I think he's had three excellent trade deadlines in a row.
2022: I know a lot of people would have preferred the team to give up when they had a 25-30% chance of making the playoffs, but I'm not a big fan of that sort of quitter's attitude, and moreover it is very rarely if ever how teams in that situation operate. And Bloom managed to improve the roster and gain prospects at the same deadline.
2021: Schwarber for Aldo Ramirez. That was the best value exchange probably any team had at the deadline that year.
2020: Pivetta and Seabold for Workman and Hembree. Speaks for itself.

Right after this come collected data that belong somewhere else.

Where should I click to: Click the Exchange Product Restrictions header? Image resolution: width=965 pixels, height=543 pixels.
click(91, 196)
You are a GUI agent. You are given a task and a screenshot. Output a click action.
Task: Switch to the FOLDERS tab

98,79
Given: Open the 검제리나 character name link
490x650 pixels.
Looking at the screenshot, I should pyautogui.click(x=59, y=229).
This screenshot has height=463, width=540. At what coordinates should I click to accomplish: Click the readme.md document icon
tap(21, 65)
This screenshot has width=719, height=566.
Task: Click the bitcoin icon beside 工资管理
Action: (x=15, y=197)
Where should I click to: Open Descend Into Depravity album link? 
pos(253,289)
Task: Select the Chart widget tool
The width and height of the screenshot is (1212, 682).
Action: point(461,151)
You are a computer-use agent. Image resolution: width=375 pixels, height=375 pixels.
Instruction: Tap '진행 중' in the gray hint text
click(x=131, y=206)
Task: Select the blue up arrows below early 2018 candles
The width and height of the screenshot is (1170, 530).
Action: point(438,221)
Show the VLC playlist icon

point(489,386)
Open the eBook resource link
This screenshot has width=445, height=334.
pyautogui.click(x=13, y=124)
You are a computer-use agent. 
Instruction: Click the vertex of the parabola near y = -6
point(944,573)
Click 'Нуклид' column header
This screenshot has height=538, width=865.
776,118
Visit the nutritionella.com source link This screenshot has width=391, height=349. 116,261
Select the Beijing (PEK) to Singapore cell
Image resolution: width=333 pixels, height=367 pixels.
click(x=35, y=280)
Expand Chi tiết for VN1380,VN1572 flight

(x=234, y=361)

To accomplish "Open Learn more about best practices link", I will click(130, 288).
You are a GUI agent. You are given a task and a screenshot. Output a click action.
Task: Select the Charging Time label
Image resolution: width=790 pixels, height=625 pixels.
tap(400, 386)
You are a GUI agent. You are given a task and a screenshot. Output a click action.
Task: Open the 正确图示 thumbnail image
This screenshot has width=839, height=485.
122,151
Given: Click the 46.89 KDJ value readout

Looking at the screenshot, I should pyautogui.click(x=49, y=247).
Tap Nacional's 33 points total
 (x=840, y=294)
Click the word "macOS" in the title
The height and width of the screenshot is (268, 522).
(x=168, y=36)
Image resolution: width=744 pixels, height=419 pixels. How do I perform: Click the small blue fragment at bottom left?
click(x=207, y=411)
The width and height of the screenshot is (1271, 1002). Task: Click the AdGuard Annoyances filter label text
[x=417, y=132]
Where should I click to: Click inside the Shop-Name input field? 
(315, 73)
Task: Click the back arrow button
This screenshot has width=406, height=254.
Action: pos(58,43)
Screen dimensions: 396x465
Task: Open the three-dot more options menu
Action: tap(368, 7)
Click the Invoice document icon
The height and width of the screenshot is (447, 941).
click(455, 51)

Bloom's made some mistakes, in my opinion, but the idea that his fatal flaw has been "indecisiveness" seems almost the opposite of the case. If anything he's stuck to his guns a little too much - e.g., but not handing out a serious extension offer to Bogaerts last spring when it might not have been optimal according to the team's own analysis.
Calling 2022 a good trade deadline is certainly idiosyncratic. I don’t think many hold that view. If they had a 30% chance, what did he do to improve it? Why let them flounder? And that floundering started wirh a bomb trade of Renfroe. These are three cross cuts that ignore context. In the case of Schwarber and 2022, the FO came out of spring with clear gaps that they waited to fill… or, as in 2022, not fill. Getting Pivetta was great. Seabold appears to be a bust, but Pivetta has been good. But not so good that after three years that trade should still be the best you’ve made. There are positives that people can enumerate for this regime… trade history is not one of them.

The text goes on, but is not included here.